Celebrating a strong, creative, resilient Lunenburg County
NOW, MORE THAN EVER...
BY STACEY COLWELL
Business is booming in Nova Scotia’s craft beer market. The province’s liquor commission reported sales increased by more than one third last year to over $10 million. Nearly three dozen small, independent breweries are thriving, mostly in rural communities and small towns, including Bridgewater. Adam Sarty and Devin Fraser opened a craft brewery on Bridgewater’s main street in 2017. “You can feel the energy coming back, there’s lots of good things happening on the street and good ideas,” said FirkinStein Brewery co-owner Devin Fraser as he points across the road to an old-fashioned diner ready to open in a renovated building on the main street of the South Shore. “You can feel the vibe here change, a younger crowd is starting to come around.”

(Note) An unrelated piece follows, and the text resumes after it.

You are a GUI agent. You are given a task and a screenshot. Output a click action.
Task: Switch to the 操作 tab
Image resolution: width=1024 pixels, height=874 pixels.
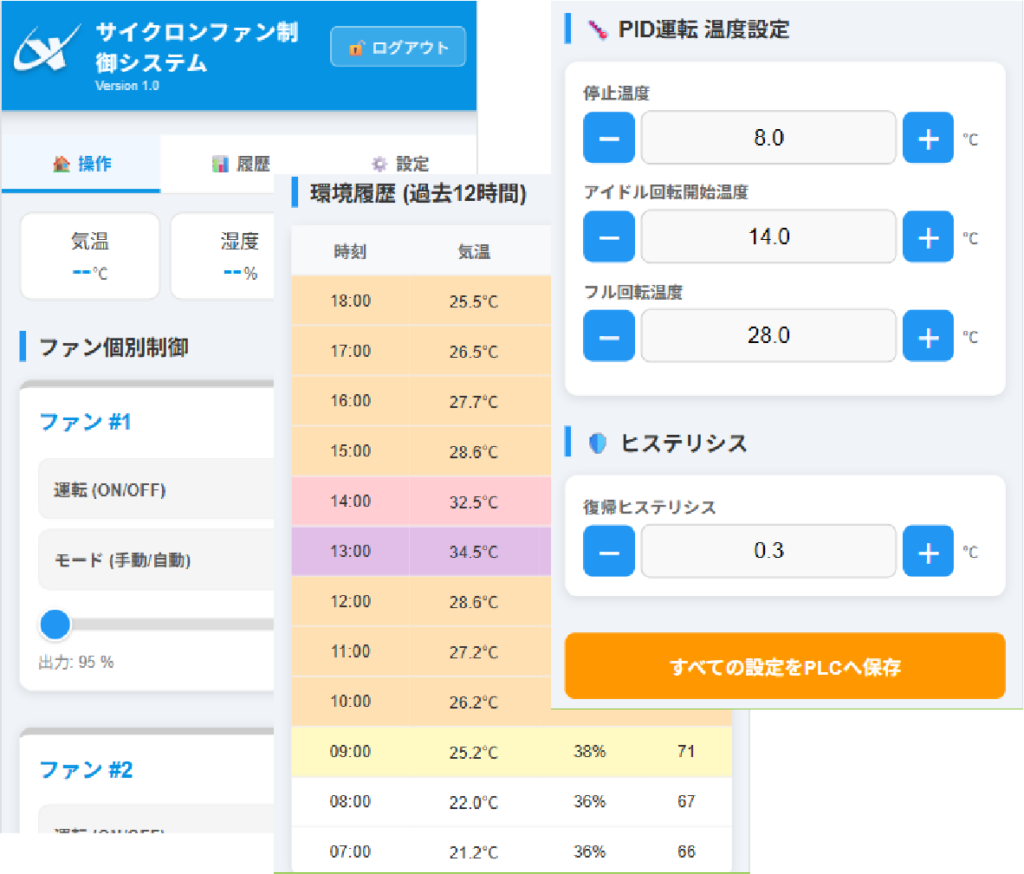coord(81,164)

The town has been growing steadily, with a population increase of about 1,000 over the past 15 years. FirkinStein has benefitted from that growth, along with the community investing millions in a downtown renewal project. In addition, Fraser and co-owner Adam Sarty have been received with open arms by other microbreweries, much to their surprise.
"In the very beginning I honestly thought it was going to be a competitive market,” said Fraser. “But the moment we started, right from Day 1, it was the extreme opposite. Every brewery is out to help you. They all want each other to succeed because it’s not us against every other brewery, its all us little breweries against the big guys.”
The industry encourages innovative ways to get people through the doors, and at FirkinStein that means not only a laid-back daytime scene and live music every weekend but everything from dance lessons to a retro Duck Hunt video game night. “It’s all about people just looking to have a good time,” said Sarty. “And from what we’ve seen, there’s tons of people here who love having a good time.” The co-owners, who also work together at Bridgewater’s Michelin tire plant, agreed the most surprising thing about opening their brewery has been all the amazing people they’ve met. “Yet that was so low on my radar,” said Fraser. “I never really considered it at first, but in hindsight it’s been one of my favourite parts. We’ve met pretty awesome people.” Fraser grew up in Montreal, and said there’s simply a different pace of life in Bridgewater.
“When I go home to visit now, I notice everybody is wound tight. I come back to Nova Scotia, here on the South Shore, and it’s like, ‘Let’s relax a little bit, take a second to think about things.’ I love that. That’s my favourite thing about living here.”